今か今かと気持ちが焦り病院の駐車場で落ち着かない時間を過ごし23時前。

フロントガラスに打ち付ける霙混じりの雨の音だけが不定期に鳴り響く。

苦しそうな声で電話をかけてきた妻の合図で病院に入る。
コロナ禍を経て変わってしまった今までの仕来たり。
立ち会い出産も最小限。

待合室に漏れ出る女性の叫び声。
駐車場には私以外の車が無いから、恐らく、妻だろう。
こんな声を聞くのは、この節でしか無いが、普段聞かない苦痛であろう声に、動揺が走り始める。

助産師さんが、間も無く産まれそうなのでそろそろ中へどうぞ、と案内をしてくれて、意を決して面会すると、分娩台の上でもがき苦しむ妻の姿があった。

心電図のモニターを見ると、心拍数の表示の隣にもう一つ数字の表示があり、その数字が高くなると苦痛が走るのが解った。あの数字はなんだろう、と5秒くらい考えたけど全くわからなかったので諦めた、そんなこと考えている場合じゃない。

隣で苦しむ妻を横目に、手を握ってあげることしか出来ない夫のもどかしさ。
激痛であろう妻を横目に、もはや何も出来ない夫の無力さたるや。
一生男が経験出来ない衝撃に耐える妻の姿を見て、心拍数が上がってくるのを感じる。

何も出来ない男の無情さを押し殺しつつ、握る妻の手の爪が左手親指の根元に食い込んでくる。

- 記録データ -

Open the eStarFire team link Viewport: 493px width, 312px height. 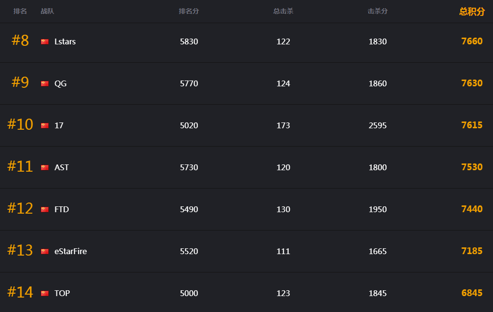(x=71, y=251)
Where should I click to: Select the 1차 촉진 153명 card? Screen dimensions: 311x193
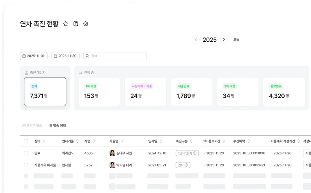[99, 92]
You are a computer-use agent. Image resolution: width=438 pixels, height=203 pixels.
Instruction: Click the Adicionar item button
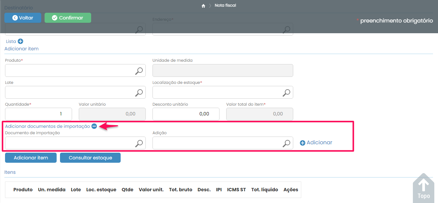tap(31, 158)
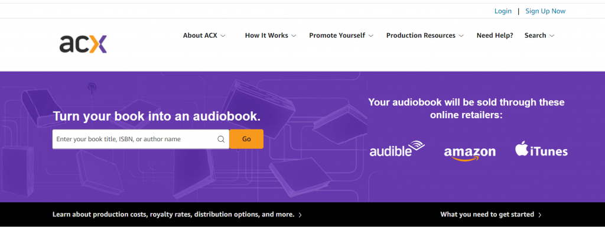Open the Need Help? menu item
Viewport: 605px width, 227px height.
tap(495, 35)
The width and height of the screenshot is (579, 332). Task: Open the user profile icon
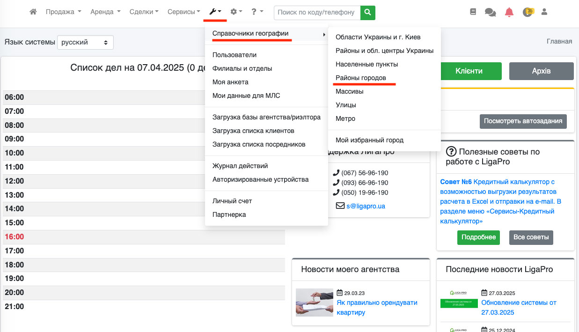point(544,12)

- 課題 -
出産への立ち会いを描いた提示文を、最後の一文に続けて書き進めてください。 この一覧は、提示文とは別の出典から取られたものです。

- 解答 -
これを耐えることでしか応える事が出来ない。いっそのこと親指くらい一本引きちぎって痛みが相殺されるなら、どうぞ喜んで、持っていってくれ。

主治医の先生が現れて間も無く、一瞬緊張が走り、産声が響いた。

なんとなく、兄弟上二人よりも騒々しく無く、落ち着いて地球に現れた赤ちゃんだった。
眩しそうに目を瞑り、開いては何かを探すように目ん玉を動かしている。
声はか細く、小刻みに震えながら助産師さんに抱かれる。

私も妻も、張り詰めた時間を終え、深呼吸と共に大きな安堵に包まれた。
長い長い真っ暗なお腹の中の旅を終え、よくぞ現世に飛び出してくれた、赤ちゃんよ、お疲れ様、ありがとう。その鳴き声は、お前だけのものだ。


こんな寒い日に、夜中にも関わらず対応してくださった助産師お二人と先生。
貴方達が居なければ、この命は無事では済まなかったと思うと、感謝の念が止みません。本当にありがとうございます。

真っ新な赤ちゃんをみて益々思います。
せめて日本の後世を少しでも軌道修正して、みんなが納得できる形でバトンを渡す事が、今生存する大人の使命なのだと。
大人は時代を紡ぐために一生懸命子供のことを考えて尽くす。
ただそれだけが大人の役割なのだと。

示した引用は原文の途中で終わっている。